Task description
From the entries below, copy every line that holds the word "Latin".

Stored records
┌──
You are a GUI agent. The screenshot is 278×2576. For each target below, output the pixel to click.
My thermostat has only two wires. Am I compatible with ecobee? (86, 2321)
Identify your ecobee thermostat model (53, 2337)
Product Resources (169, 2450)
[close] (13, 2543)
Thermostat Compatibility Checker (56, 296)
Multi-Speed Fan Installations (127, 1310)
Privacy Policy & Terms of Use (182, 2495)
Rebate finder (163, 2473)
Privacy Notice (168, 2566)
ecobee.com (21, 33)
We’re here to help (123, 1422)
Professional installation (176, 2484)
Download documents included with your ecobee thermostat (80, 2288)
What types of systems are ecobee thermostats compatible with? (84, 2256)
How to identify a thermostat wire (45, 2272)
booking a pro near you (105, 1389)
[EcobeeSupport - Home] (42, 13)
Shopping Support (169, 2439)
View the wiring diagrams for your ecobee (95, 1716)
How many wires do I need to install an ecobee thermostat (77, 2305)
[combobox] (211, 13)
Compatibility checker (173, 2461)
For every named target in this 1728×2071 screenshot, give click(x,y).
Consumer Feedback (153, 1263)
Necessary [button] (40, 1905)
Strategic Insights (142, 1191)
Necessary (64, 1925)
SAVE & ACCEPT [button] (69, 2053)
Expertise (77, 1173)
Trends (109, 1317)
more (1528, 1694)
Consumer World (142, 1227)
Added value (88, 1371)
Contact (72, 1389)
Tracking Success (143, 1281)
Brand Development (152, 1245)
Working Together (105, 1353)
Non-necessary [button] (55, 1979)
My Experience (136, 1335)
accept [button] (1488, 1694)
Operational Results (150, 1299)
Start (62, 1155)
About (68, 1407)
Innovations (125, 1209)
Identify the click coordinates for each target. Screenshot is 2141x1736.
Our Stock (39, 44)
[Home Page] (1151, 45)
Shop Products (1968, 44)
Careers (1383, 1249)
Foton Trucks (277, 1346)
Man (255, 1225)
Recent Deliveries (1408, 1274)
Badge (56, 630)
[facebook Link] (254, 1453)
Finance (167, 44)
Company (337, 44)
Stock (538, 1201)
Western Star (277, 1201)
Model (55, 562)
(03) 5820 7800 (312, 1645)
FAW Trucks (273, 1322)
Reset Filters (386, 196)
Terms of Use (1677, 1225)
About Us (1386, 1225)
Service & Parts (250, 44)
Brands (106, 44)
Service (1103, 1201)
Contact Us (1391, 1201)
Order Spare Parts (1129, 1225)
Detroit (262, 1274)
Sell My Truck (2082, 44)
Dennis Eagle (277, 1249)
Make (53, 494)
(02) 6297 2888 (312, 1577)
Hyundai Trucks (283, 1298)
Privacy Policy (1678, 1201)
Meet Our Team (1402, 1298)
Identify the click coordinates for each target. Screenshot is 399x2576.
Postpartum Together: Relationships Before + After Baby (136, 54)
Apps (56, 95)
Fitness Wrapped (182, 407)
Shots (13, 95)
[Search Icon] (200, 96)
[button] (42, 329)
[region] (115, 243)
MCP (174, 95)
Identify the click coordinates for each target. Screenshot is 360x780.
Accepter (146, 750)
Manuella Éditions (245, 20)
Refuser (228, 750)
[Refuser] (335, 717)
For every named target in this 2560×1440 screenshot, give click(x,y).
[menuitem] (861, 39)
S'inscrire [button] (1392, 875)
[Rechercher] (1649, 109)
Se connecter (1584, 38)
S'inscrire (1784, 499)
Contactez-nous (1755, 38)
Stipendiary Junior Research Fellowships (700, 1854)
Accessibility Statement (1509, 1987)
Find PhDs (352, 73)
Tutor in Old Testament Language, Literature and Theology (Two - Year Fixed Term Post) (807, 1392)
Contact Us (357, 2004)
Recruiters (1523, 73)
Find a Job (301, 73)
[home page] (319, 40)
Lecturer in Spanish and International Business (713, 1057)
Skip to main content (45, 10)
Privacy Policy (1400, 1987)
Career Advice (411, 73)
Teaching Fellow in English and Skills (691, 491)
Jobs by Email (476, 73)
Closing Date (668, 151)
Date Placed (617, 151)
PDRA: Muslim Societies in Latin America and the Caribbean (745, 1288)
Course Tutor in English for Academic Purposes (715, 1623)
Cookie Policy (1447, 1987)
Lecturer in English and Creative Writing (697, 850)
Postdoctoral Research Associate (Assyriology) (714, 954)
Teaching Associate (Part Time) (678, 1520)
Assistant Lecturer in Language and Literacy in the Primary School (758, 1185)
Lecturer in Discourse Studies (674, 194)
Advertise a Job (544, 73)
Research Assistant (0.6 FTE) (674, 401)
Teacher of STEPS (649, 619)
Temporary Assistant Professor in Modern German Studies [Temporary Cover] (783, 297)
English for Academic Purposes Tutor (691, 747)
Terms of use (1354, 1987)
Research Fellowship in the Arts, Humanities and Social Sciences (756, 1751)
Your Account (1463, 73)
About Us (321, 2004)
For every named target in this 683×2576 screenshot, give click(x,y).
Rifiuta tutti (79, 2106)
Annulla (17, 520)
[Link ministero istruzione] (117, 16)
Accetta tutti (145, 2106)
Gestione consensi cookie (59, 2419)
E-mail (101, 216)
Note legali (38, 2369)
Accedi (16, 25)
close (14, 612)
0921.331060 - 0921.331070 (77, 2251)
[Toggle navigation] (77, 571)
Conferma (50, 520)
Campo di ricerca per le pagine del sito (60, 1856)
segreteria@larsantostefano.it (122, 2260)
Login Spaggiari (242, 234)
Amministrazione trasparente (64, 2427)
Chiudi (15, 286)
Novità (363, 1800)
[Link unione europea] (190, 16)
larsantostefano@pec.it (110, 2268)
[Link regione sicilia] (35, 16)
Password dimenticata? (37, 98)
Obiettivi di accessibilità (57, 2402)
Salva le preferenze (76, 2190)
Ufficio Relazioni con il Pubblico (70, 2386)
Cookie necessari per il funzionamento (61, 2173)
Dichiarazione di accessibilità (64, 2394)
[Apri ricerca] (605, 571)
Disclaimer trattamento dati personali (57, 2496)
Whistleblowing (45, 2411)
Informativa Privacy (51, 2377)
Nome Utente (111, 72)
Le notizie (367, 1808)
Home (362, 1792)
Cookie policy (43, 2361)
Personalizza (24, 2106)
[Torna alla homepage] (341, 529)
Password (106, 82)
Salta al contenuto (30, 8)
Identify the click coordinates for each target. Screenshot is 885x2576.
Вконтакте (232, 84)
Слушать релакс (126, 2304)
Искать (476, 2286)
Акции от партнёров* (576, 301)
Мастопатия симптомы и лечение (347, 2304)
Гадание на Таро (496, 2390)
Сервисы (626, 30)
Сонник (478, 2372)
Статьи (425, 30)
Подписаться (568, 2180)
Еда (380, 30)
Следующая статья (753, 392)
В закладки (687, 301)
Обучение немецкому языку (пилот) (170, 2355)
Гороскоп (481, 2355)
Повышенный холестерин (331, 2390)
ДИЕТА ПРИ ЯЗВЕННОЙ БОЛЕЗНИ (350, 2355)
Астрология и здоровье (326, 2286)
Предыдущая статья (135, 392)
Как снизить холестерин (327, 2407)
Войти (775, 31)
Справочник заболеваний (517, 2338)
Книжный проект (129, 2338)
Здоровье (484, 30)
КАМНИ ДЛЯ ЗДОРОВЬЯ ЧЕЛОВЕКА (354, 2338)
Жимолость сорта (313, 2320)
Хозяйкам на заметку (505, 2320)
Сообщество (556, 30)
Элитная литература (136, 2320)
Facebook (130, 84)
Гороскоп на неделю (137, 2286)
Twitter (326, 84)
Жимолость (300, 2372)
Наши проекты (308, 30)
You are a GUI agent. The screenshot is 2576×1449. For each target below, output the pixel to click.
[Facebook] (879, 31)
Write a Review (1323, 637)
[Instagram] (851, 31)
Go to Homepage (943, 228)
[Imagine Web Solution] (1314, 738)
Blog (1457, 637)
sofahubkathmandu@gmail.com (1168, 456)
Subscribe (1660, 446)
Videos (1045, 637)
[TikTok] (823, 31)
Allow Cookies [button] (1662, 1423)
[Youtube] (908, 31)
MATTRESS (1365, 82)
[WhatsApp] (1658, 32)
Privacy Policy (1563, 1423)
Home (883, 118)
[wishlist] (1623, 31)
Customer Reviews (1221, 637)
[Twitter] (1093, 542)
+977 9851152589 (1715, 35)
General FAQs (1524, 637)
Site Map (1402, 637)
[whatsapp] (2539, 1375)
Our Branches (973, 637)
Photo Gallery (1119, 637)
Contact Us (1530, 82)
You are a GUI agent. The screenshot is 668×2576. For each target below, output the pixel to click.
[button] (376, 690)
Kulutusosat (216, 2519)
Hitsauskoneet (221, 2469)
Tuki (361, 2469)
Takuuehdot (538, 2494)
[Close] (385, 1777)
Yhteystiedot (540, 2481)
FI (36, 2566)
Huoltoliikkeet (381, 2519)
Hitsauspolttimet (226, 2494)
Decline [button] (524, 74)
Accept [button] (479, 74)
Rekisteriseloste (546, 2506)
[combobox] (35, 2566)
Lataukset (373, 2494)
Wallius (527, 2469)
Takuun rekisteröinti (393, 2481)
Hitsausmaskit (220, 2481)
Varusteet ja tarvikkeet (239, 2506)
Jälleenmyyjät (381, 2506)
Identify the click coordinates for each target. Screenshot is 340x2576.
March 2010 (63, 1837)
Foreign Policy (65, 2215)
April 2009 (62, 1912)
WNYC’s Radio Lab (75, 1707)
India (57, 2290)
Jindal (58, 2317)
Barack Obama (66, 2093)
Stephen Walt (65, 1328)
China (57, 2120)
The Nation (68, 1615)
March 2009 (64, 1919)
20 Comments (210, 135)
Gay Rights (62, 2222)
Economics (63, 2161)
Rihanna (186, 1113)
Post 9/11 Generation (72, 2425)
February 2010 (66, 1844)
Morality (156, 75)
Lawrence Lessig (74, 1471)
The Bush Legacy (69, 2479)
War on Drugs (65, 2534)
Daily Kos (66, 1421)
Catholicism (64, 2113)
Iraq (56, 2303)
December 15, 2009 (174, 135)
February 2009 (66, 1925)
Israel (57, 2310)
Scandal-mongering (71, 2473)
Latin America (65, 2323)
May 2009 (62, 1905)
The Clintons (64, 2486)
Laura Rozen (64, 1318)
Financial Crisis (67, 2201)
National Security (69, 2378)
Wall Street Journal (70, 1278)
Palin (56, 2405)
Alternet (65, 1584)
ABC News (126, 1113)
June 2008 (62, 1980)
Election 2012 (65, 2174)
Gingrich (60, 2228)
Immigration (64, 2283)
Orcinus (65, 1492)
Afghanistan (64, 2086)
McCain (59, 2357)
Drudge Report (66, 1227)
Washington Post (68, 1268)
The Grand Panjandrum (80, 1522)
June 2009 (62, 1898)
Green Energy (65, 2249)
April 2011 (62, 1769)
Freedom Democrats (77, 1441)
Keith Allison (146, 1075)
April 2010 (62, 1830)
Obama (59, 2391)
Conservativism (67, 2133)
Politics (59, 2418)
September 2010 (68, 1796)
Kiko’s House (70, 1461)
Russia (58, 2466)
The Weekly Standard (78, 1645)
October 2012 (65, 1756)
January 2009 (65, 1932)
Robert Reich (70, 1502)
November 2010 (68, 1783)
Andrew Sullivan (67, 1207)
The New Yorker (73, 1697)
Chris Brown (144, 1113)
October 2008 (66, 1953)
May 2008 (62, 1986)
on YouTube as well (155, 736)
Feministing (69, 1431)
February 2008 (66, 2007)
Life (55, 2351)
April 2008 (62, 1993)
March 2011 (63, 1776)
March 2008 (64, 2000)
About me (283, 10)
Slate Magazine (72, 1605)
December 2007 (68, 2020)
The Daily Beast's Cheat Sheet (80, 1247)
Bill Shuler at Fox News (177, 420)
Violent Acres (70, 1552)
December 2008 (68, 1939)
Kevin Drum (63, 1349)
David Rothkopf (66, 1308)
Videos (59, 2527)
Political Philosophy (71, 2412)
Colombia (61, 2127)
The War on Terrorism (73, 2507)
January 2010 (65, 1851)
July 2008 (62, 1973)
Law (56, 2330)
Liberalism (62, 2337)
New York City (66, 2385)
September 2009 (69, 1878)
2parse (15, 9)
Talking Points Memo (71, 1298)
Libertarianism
└──
Result of the task
PDRA: Muslim Societies in Latin America and the Caribbean (745, 1288)
Latin America (65, 2323)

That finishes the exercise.